It's a non-standard use of the word, but actually I really have to disagree with you. Genes evolve to meet new demands in response to stimuli. The rate of directed evolution (and conservation) can be measured (and it has been) by comparing large data sets, yielding (for proteins) a ratio between synonymous and non-synonymous mutations. If anything can be considered biological devolution—besides certain Star Trek plots that actually require knowledge of information not stored in the genome (in fact, it would require time travel)—then surely it must be the random mutations inflicted upon genes that are no longer under any selection pressure; i.e. those that do not convey any evolutionary benefit.
Our genome is riddled with such material; only about 9% of the total mass of unique DNA carries information of any importance. Amongst that huge amount of nothingness are many pseudogenes (a broad term describing all sequences with proper starts and stops but aren't expressed) that correspond to functional genes in other, related species. Many animals, for example, have completely lost the ability to process certain foods simply because they didn't need them.
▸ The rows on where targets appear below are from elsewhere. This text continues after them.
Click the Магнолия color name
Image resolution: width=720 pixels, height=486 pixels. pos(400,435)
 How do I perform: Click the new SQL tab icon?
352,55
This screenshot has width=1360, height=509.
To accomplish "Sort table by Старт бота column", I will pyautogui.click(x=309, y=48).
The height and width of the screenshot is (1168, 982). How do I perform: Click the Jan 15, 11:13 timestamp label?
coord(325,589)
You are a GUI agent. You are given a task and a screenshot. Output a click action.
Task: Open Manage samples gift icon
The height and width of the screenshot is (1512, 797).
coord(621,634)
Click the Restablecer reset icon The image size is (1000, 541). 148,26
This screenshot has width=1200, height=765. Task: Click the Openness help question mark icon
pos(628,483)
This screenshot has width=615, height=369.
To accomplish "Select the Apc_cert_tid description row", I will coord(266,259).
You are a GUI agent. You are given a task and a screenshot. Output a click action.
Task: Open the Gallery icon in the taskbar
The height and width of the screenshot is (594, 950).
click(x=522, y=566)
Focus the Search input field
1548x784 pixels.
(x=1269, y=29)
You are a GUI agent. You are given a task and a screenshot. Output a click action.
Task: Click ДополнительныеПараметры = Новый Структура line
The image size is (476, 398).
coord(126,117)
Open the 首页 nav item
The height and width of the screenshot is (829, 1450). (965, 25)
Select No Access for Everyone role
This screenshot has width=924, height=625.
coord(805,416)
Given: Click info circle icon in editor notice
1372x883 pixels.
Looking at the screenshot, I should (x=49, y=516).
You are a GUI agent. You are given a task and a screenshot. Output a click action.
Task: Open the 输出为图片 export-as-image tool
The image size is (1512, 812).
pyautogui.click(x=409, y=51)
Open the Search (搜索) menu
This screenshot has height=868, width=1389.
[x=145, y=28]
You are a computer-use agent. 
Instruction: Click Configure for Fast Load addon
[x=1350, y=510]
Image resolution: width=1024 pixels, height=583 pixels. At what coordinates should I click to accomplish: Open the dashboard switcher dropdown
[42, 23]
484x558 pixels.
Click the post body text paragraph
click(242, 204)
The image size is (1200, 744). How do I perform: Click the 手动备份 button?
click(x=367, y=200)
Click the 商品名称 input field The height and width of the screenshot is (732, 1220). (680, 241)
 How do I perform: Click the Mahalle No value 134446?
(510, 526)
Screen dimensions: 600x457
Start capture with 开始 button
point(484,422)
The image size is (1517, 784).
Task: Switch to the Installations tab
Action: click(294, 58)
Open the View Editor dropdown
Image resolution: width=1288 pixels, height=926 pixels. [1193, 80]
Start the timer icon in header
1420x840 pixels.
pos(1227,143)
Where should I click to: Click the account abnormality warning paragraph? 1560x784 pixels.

In the future we may very well lose a lot of capabilities to respond to pressure as a result of the absence of selection. I could see the human immune system and genes that support the musculature degrading substantially, for example, to the point that our distant descendants would be severely disadvantaged over athletes of today. This loss of capacity, when considered from the long perspective of the genome, is also a form of devolution, as the species no longer has the ability to respond to dangers as it once did; on a similarly larger scale we'd be less well-suited to handle our ever-changing world. Tens if not hundreds of millions of years of work could very go well the drain in a couple of thousand years of such stagnation.
Technically it's progress, but a cathedral is being demolished.